> [Request]
Can you arrange the data below as a JSON list of strings with one string per line, starting at the line containing "Click the word" and running through the line containing "Action: [1267, 709]", both included? Leave out blank lines.

───── Supplied data ─────

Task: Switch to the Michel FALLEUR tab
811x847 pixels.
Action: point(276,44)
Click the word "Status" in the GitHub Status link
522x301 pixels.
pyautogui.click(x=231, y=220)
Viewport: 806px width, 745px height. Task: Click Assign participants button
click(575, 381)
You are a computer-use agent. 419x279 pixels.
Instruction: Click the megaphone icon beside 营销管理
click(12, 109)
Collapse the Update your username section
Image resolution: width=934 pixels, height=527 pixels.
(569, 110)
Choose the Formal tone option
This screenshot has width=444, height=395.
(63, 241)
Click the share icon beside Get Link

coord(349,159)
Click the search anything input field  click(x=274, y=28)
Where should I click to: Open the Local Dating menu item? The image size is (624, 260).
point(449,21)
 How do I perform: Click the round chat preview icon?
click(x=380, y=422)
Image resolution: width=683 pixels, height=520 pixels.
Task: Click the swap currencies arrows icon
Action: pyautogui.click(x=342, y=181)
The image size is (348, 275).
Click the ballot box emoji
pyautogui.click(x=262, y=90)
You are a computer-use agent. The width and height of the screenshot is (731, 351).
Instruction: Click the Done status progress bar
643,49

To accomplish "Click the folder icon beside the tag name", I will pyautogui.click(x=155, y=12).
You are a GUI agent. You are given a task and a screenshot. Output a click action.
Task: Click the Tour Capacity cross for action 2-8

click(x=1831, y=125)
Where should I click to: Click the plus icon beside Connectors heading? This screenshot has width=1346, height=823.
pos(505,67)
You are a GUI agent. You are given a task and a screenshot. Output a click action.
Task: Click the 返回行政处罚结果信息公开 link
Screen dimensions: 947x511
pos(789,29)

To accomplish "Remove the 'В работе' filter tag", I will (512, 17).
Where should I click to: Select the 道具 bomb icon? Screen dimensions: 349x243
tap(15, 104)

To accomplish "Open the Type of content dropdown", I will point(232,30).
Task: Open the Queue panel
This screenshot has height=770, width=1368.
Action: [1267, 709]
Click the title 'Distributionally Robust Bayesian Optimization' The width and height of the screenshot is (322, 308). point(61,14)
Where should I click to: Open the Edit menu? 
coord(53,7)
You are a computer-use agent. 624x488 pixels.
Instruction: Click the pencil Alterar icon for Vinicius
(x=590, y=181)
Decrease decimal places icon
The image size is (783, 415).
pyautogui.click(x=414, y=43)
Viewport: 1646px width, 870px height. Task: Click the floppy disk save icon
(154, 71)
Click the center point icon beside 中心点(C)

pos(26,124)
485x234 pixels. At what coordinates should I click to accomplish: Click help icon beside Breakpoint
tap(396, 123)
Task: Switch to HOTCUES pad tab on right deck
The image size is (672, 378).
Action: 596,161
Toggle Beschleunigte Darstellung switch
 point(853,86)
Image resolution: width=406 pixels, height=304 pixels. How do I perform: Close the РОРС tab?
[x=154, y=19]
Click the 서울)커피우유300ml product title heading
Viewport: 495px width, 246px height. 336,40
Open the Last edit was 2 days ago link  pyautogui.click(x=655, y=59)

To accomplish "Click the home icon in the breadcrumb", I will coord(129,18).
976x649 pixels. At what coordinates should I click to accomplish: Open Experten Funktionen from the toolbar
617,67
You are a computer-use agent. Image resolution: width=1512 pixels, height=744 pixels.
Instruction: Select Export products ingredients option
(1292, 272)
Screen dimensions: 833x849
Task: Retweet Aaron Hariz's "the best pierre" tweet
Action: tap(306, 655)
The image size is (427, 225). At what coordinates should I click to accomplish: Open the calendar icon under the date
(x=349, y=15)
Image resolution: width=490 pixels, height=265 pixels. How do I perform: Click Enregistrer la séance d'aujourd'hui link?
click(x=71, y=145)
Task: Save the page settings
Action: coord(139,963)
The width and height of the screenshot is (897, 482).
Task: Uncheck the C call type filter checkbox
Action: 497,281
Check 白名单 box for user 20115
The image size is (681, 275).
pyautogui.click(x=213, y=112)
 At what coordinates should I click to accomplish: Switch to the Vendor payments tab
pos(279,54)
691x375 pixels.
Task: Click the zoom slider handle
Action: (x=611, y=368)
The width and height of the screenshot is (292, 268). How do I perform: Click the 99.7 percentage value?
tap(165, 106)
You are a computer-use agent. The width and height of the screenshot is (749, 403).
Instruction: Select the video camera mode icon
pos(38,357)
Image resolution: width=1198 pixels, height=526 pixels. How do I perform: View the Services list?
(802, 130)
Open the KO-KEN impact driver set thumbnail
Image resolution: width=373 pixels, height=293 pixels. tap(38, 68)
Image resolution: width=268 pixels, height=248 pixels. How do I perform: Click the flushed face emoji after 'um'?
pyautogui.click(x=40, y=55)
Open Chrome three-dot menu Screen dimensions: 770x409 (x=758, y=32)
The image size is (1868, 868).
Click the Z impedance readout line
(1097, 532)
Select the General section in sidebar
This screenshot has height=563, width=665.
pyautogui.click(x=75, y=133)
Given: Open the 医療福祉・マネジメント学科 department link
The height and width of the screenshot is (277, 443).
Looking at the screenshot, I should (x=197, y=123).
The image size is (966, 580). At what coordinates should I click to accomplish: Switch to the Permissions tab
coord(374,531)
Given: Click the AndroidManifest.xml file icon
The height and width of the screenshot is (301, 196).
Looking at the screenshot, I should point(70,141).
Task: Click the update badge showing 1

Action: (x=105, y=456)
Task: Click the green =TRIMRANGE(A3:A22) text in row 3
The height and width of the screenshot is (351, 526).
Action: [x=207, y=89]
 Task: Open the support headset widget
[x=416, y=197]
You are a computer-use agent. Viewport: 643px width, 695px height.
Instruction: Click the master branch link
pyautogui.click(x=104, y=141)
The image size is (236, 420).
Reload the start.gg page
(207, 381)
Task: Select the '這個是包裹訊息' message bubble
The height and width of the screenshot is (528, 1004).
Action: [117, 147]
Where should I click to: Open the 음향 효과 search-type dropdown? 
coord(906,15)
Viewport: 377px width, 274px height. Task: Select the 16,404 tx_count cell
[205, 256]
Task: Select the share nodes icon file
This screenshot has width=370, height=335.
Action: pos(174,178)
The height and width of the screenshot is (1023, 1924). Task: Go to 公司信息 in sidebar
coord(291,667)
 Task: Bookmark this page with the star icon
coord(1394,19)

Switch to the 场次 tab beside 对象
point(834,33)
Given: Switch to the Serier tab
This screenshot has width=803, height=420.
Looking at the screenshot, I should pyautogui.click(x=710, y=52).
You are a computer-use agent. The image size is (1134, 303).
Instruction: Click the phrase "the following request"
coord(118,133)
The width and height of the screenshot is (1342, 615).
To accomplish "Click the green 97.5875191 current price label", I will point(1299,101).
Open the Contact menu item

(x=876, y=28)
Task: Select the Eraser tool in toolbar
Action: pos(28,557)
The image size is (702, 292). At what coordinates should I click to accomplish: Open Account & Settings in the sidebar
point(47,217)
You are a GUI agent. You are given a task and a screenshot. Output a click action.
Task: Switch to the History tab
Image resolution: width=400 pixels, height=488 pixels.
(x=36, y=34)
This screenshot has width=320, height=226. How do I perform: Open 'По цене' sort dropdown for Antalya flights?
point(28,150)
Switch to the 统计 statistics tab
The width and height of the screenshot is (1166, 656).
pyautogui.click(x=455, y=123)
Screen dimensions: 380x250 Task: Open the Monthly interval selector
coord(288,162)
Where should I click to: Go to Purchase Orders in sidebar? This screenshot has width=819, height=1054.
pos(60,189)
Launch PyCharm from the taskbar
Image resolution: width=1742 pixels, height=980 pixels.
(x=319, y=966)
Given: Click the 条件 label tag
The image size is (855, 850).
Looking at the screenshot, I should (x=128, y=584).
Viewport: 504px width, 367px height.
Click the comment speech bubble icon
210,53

─────

> [Answer to the exercise]
[
  "Click the word \"Status\" in the GitHub Status link",
  "522x301 pixels.",
  "pyautogui.click(x=231, y=220)",
  "Viewport: 806px width, 745px height. Task: Click Assign participants button",
  "click(575, 381)",
  "You are a computer-use agent. 419x279 pixels.",
  "Instruction: Click the megaphone icon beside 营销管理",
  "click(12, 109)",
  "Collapse the Update your username section",
  "Image resolution: width=934 pixels, height=527 pixels.",
  "(569, 110)",
  "Choose the Formal tone option",
  "This screenshot has width=444, height=395.",
  "(63, 241)",
  "Click the share icon beside Get Link",
  "coord(349,159)",
  "Click the search anything input field  click(x=274, y=28)",
  "Where should I click to: Open the Local Dating menu item? The image size is (624, 260).",
  "point(449,21)",
  " How do I perform: Click the round chat preview icon?",
  "click(x=380, y=422)",
  "Image resolution: width=683 pixels, height=520 pixels.",
  "Task: Click the swap currencies arrows icon",
  "Action: pyautogui.click(x=342, y=181)",
  "The image size is (348, 275).",
  "Click the ballot box emoji",
  "pyautogui.click(x=262, y=90)",
  "You are a computer-use agent. The width and height of the screenshot is (731, 351).",
  "Instruction: Click the Done status progress bar",
  "643,49",
  "To accomplish \"Click the folder icon beside the tag name\", I will pyautogui.click(x=155, y=12).",
  "You are a GUI agent. You are given a task and a screenshot. Output a click action.",
  "Task: Click the Tour Capacity cross for action 2-8",
  "click(x=1831, y=125)",
  "Where should I click to: Click the plus icon beside Connectors heading? This screenshot has width=1346, height=823.",
  "pos(505,67)",
  "You are a GUI agent. You are given a task and a screenshot. Output a click action.",
  "Task: Click the 返回行政处罚结果信息公开 link",
  "Screen dimensions: 947x511",
  "pos(789,29)",
  "To accomplish \"Remove the 'В работе' filter tag\", I will (512, 17).",
  "Where should I click to: Select the 道具 bomb icon? Screen dimensions: 349x243",
  "tap(15, 104)",
  "To accomplish \"Open the Type of content dropdown\", I will point(232,30).",
  "Task: Open the Queue panel",
  "This screenshot has height=770, width=1368.",
  "Action: [1267, 709]"
]